Narayana/2PC/XA - Unlock resources after prepare message propagation failure

296 views Asked by At

Consider this scenario.

  1. Coordinator sends prepare messages to 2 participants, and crashes
  2. Participants lock resources successfully, and then wait for the coordinator to recover
  3. Coordinator recovers, but did not receive messages from participants about prepare_success messages

Is manual intervention required to unlock the locked resources? Or do the participants poll the coordinator to find the status of the transaction?

At the outset, this sounds similar to the case when a participant does not receive a commit message, but the main difference is that the coordinator redrives the messages in that scenario. In the scenario listed above, the coordinator does not even know that it has to redrive a global transaction because no record of it was made in it's log.

1

There are 1 answers

0
chalda On BEST ANSWER

I can put here some details on how Narayana works. The strategy on XA recovery could be various depending on the transaction manager implementation.

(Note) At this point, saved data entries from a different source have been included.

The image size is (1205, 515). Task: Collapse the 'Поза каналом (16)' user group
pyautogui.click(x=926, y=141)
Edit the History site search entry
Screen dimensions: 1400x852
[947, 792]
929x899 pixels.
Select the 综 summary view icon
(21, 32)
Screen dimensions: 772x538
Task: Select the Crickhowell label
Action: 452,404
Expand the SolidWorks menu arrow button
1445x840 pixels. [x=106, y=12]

The scenario which you talks about is managed in Narayana by a procedure named orphan detection. As you pointed down the Narayana transaction manager crashes before the prepare phase was ended thus there is no information about transaction existence in the Narayana log. Here the requirement is that Narayana configuration has to know all possible participants. In case of WildFly it's ensured by definition of datasources or resource managers in standalone.xml. The recovery process asks all the available resources with XAResource.recover call ( https://docs.oracle.com/javase/7/docs/api/javax/transaction/xa/XAResource.html#recover(int) ). Resource returns Xid of all in-doubt transactions it is aware of.

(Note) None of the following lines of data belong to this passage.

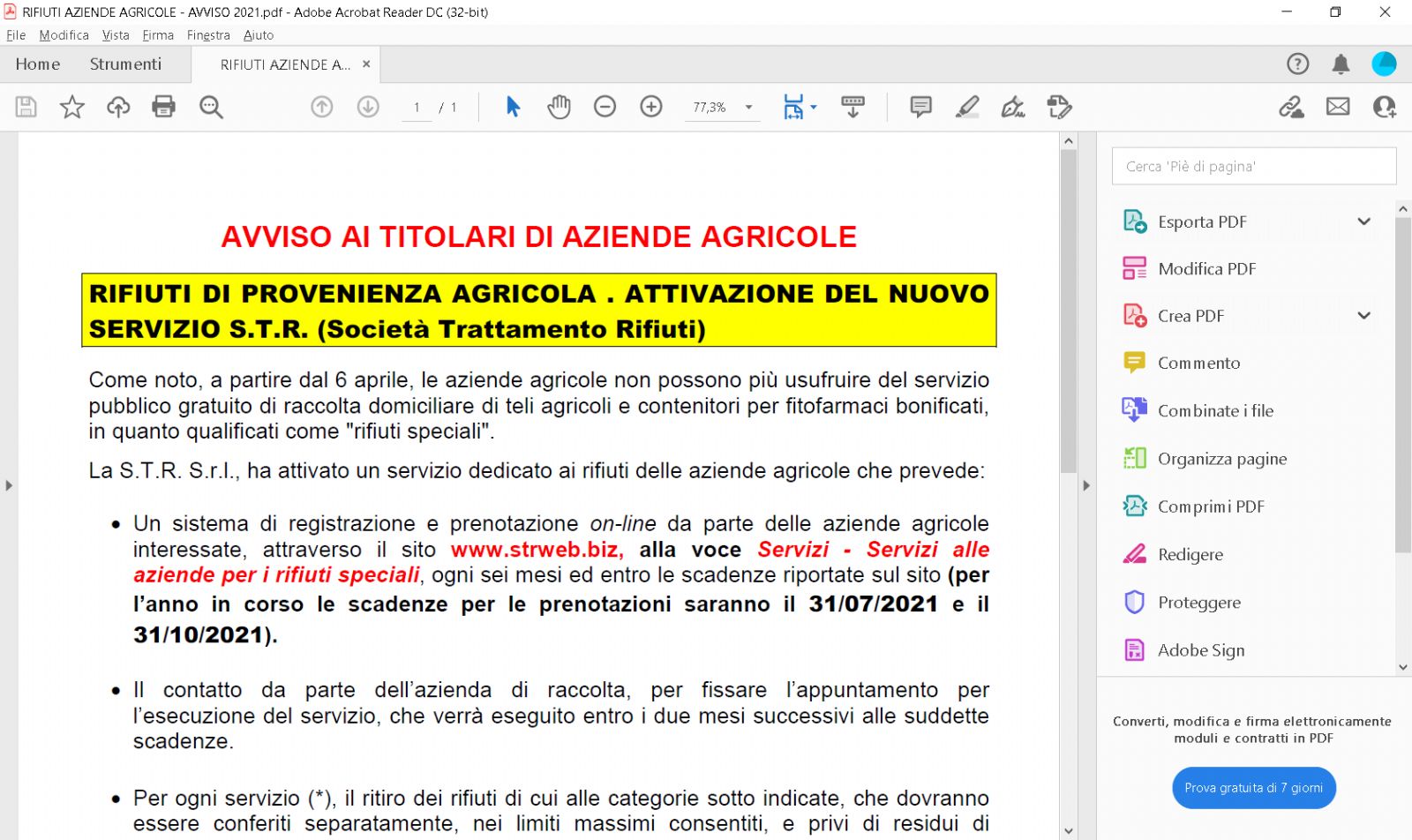Switch to the Strumenti tab
This screenshot has height=840, width=1412.
[125, 64]
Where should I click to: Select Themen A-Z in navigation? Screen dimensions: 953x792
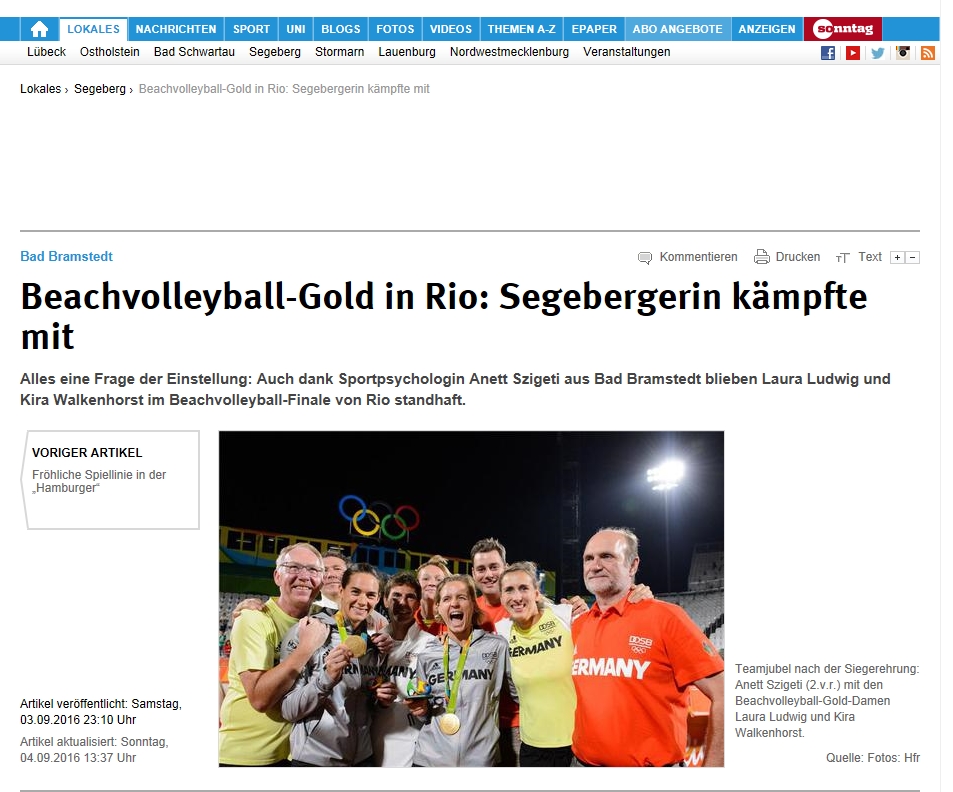(521, 29)
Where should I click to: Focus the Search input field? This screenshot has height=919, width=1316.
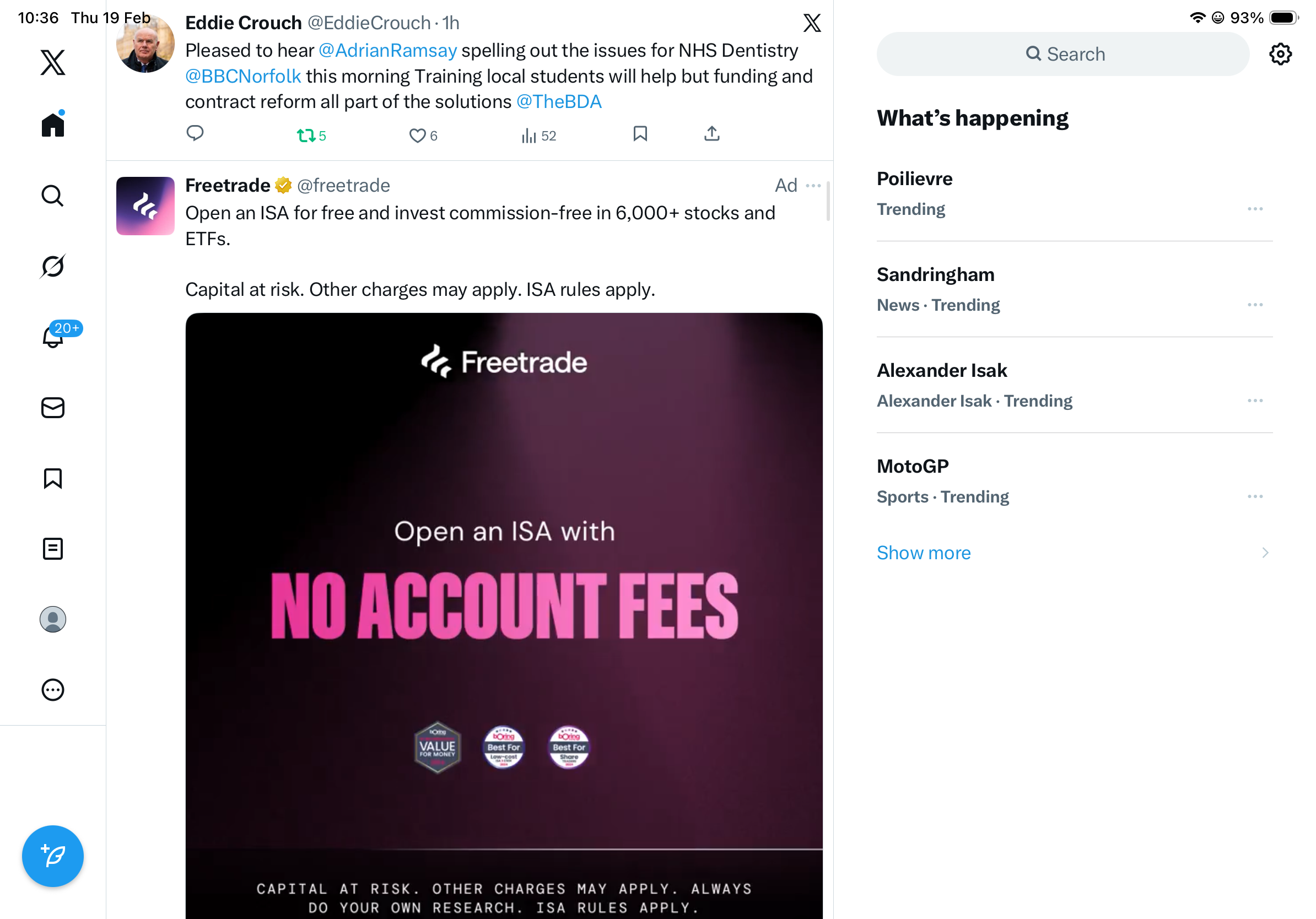1063,54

The Xid was constructed by Narayana (passed to resource during prepare and saved in resource txn log, during recovery returned back to Narayana) and contains transaction manager id (https://wildscribe.github.io/WildFly/11.0.CR1/subsystem/transactions/index.html -> node-identifier). Narayana checks if the Xid belongs to the current Narayana instance (node identifiers matches). If so and there is no notion about the Xid in the Narayana transaction log, based on 2PC presumed abort optimization (https://access.redhat.com/documentation/en-us/red_hat_jboss_enterprise_application_platform/7.0/html/development_guide/java_transaction_api_jta#about_the_presumed_abort_optimization), it finally asks the resource to rollback. That effectively remove locks.